In Italy, he won Serie C1, promotion from Serie B and Coppa Italia Serie C with Cagliari and Serie B, Coppa Italia and Supercoppa Italiana with Fiorentina but nothing in his time at Juventus, Napoli, Parma, Roma or Inter Milan.
In Spain, he had two spells at Valencia in which he won the UEFA Intertoto Cup, the Copa Del Rey and the UEFA Super Cup but nothing with Atletico Madrid, where he had a 24 per cent win rate. In France, he won Ligue 2 with Monaco.
Oh and there was his time managing Greece, under him the team played four, drew one and lost three games.
Here are five business lessons that can be derived from Claudio and Leicester City FC:
ONE Enjoy success. Before Leicester began to look like likely winners, or even top four finishers, the team kept its first clean sheet of the season against Crystal Palace in October and Ranieri rewarded his players and staff by treating them to pizza.
Having long-term goals is fantastic, but having smaller targets is a great strategy and celebrating the achievement of these targets with your staff is wonderful for staff morale and for inspiring further success. Also, pizza is always a good idea.
TWO Be authentic and nice. Ranieri has been known as the ‘nice guy’ on English shores since his spell with Chelsea when he was sacked because the club wanted a more likely ‘winner’, in the form of Jose Mourinho.
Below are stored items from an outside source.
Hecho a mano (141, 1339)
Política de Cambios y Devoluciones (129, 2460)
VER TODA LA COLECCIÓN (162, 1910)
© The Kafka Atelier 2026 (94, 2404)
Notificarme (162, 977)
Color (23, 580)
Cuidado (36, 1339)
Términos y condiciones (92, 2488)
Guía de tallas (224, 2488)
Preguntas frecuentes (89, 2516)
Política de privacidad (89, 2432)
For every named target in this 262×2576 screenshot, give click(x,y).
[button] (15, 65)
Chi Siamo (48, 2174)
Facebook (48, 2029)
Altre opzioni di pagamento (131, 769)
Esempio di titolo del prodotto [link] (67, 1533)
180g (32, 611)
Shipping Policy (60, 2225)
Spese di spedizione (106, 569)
But Ranieri did not change his demeanour, even at the start of this season when he was criticised and made the bookies’ choice to be the first manager to be sacked, his interview and managerial style did not change. He didn’t treat journalists at his press conferences like most managers do, he developed camaraderie with them, he became their friend, he proved that there is so much power in nice. He won the greatest prize in English football, and he did it whilst being himself.
THREE Have manageable goals. First his goal was to not be relegated, then it was to finish in the top ten, then the top four and finally he admitted to wanting to win the league. Having a long term vision is fantastic, but remember the motivational power of an incremental goal achieved and celebrated.
FOUR Absorb pressure. While his predecessor, Nigel Pearson, throttled one of his own players, Ranieri never let on that he was feeling any pressure. At every goal conceded, every tough press question asked, every decision against his team, he smiled. He is a fantastic example of a manager who gave his team space and encouragement to perform, remembering one vital lesson – stress is transferable, and transferring stress is extremely counterproductive.
FIVE Foresee problems. At the start of the season Leicester were winning games, despite conceding but he adapted the team before conceding goals became a problem. He incentivised the team by promising pizza with a clean sheet and changed the set-up of the defence and as a result a team that didn’t have a clean sheet in its first 11 games of the season had 11 Premier League clean sheets since January. This is a great example of a manager seeing a potential issue before it arises and fixing it before it becomes a problem.